С крыльца махнули в воздух белым платком. Вслед за этим знаком отчетливо пронеслась команда: 'батальон — пли!' — и залп холостым зарядом грянул.
Толпа вздрогнула, но молчала. Передние, совершенно молча, внимательно огляделись вокруг себя: никто не пал, никто не стонет — все живы, целы, стоят, как стояли. Первая минута смущенного смятения минула. Мужики оправились.
— Эге, робя! никак шутки шутят! — громко заметил один молодой парень. — Небось, в царских хрестьян стрелять не посмеют!
— Это они только так, гороху наперлись! — ответил какой-то шутник.
В толпе захохотали.
Снова мелькнул в воздухе белый платок.
Рой пуль просвистал над головами.
Толпа инстинктивно пригнулась. Опять осматриваются — опять ни единый человек не повалился.
Это уже породило недоумение: свист нескольких сотен пуль был явственно слышен, — отчего ж никого не убило?
— Братцы! мужички почтенные! — раздался чей-то голос. — Сам Бог за наше сиротское дело: пули от нас отгоняет!.. не берут! Стой, братцы, на своем твердо!
— Стоим!.. стоим! Постоим за мир!.. Господи благослови! — пронеслись по толпе ответные крики.
Раздался первый роковой залп, пущенный уже не над головами. И когда рассеялось облако порохового дыма, впереди толпы оказалось несколько лежачих. Бабы, увидя это с окраин площади, с визгом бросились к мужьям, сынам и братьям; но мужики стояли тихо.
— Ну, пошто вы, ваши благородия, озорничаете!.. Эка сколько мужиков-то задаром пристрелили! — со спокойной укоризной обратился к крыльцу из толпы один высокий, ражий, но значительно седоватый мужик. — Ребята! подбери наших-то! свои ведь! — указал он окружающим на убитых. — Да бабы-то пущай бы прочь, а то зашибуть неравно… Пошли-те вы!..
И затем, выступив на несколько шагов вперед, снова обратился к группе, помещавшейся на крылечке:.
— Ну, а ты, ваше благородие, теперича стреляй!
Раздался второй боевой залп — и несколько мужиков опять повалились… А когда все смолкло, и дым рассеялся, то вся тысячеглавая толпа, как один человек, крестилась… Над нею носились тихие тяжкие стоны и чей-то твердый, спокойный голос молился громко и явственно:
'Да воскреснет Бог и расточатся врази Его, и да бежать от лица Его ненавидящие Его'…
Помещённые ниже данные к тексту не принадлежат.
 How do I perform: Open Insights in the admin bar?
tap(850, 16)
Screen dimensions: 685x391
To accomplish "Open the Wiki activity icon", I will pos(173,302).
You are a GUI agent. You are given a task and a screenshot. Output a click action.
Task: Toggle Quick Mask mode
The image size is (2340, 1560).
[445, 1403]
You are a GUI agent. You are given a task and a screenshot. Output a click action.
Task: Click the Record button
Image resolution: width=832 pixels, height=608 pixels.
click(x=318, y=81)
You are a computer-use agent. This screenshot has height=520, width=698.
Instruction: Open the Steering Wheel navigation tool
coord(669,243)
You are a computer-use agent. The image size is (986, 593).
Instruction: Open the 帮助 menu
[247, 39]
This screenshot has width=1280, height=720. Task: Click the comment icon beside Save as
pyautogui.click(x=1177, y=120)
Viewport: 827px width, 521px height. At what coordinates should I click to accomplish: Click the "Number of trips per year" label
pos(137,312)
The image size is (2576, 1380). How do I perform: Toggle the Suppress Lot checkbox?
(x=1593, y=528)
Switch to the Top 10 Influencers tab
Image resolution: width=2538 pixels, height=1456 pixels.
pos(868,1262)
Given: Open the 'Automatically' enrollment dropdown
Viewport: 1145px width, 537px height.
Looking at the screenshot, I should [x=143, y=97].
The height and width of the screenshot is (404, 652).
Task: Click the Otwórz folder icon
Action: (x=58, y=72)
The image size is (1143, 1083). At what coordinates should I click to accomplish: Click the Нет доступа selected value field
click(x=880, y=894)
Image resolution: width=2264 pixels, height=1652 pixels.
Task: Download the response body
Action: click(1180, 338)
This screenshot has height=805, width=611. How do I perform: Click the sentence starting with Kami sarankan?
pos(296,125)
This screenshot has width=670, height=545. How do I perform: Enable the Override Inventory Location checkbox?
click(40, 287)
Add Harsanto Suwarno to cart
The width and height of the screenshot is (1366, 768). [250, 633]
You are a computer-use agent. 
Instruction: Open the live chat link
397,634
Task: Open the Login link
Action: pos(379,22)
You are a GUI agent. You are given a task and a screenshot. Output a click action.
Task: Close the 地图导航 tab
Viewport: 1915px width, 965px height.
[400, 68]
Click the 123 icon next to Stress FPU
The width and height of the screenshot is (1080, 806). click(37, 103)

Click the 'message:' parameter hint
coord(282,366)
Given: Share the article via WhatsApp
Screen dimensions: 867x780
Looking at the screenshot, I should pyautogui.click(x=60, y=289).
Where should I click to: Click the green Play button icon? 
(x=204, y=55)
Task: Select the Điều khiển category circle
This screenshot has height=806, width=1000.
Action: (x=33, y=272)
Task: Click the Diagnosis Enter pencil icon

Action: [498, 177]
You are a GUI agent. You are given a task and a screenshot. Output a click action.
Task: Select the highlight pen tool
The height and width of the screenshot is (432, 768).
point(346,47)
Заклокотала короткая дробь третьего залпа.
Крестьяне не выдержали: шарахнулись, смешались и бросились куда кому попало.
В гуле и стоне можно было расслышать иногда крики: 'воля!.. воля!' — с которыми все это бежало вон из села.
Но там ожидали казаки.
III. Расправа
Восстание было укрощено.
Мужики, не пущенные на выходах казаками, разбежались кое-как по избам, а крестьяне соседних деревень, окруженные конвоем, были согнаны на господский двор, и там — кто лежа, кто сидя на земле — ожидали решения своей участи. Казачьи патрули разъезжали вокруг села, за околицами, и не выпускали из Снежков ни единой души.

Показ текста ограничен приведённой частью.